1 de Crónicas 6: Descendientes de Leví

Ciudades asignadas a los levitas

Las ciudades aludidas en esta sección son las que habitaban los levitas cuya asignación se originó en órdenes de Moisés. No ha de entenderse que sólo los levitas las ocupaban o que éstas pasaban a ser propiedad de ellos. El libro de Deuteronomio contempla a los levitas como viviendo en todas partes del territorio casi en calidad de extranjeros; los dueños de los predios (las otras tribus) tenían la responsabilidad de cuidar de los levitas, porque éstos no tenían heredad. El Cronista, siguiendo a Josué 21, les atribuye 48 ciudades con ejidos cercanos para uso de los levitas. Se sabe bien que a los levitas no les correspondían territorios en la tierra de promisión (como propiedad suya), porque “lo mismo ellos como sus posesiones estaban a cargo de la Providencia de una manera especial; siendo Dios su porción, también era su provisión”.

Es digno de notar que los levitas vivían en todo el territorio israelita. A los levitas aarónicos (los sacerdotes), se les asignó ciudades en los territorios de Benjamín y Judá. Esto es natural, ya que ellos serían los oficiantes en los sacrificios del tabernáculo en tiempos presalomónicos y en el templo después. Interesa notar también que algunas de las ciudades asignadas a los levitas eran consideradas como “ciudades de refugio”. Estas eran seis en total, tres en el lado oriental y tres en el lado occidental del Jordán. Según se describe, una ciudad de refugio tenía la mira de dar un lugar de seguridad para aquellos que habían matado sin alevosía, es decir sin querer. Una vez llegado a una de estas ciudades no se permitía venganza de sangre contra él de parte de los parientes del muerto. Eso sí, el que huía a una ciudad de refugio tenía que permanecer allí hasta la muerte del sumo sacerdote en función.

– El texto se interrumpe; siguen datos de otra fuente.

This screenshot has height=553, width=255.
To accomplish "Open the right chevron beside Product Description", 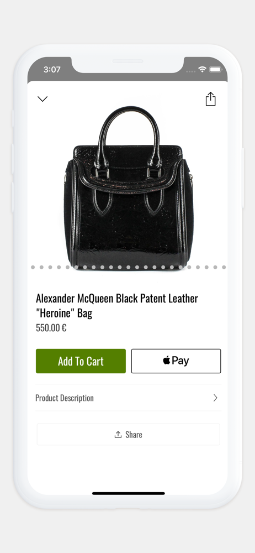I will (x=215, y=398).
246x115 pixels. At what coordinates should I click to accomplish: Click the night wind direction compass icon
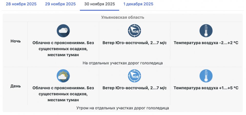point(135,31)
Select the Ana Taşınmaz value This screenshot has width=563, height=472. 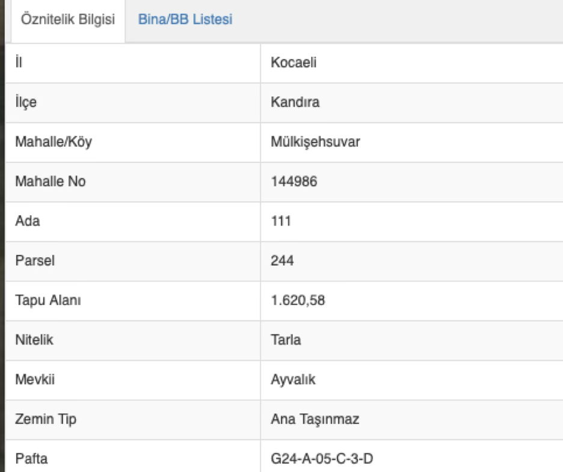315,420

Los versículos 54-65 hablan de las ciudades dadas a los sacerdotes oficiantes, o sea a los descendientes de los cohatitas. Nuestro texto reza: … a ellos les tocó la primera suerte. Para esta lectura los traductores se han valido de lecturas variantes en las versiones Siríaca y Arábiga. Además, aunque el hebreo en este texto omite la expresión primera suerte, hay buena base para incluirla. Se debe explicar que los territorios y las ciudades se daban mediante “suertes”. Los hebreos antiguos consideraban este sistema una forma de determinar la voluntad de Dios. Un ejemplo de esto es el Urim y Tumim. Claro, la idea es que Dios cuidaba primero a los levitas aarónicos y sus necesidades. A éstos les tocaba Hebrón, pero tuvo que hacerse un arreglo, ya que Caleb había conquistado la ciudad. A los sacerdotes se les dio la ciudad de Hebrón y los ejidos cercanos. A los descendientes de Caleb se les dieron los terrenos del campo. Se sabe que los calebitas eran más agricultores y por ende rurales. Los sacerdotes eran más urbanos por su misma profesión.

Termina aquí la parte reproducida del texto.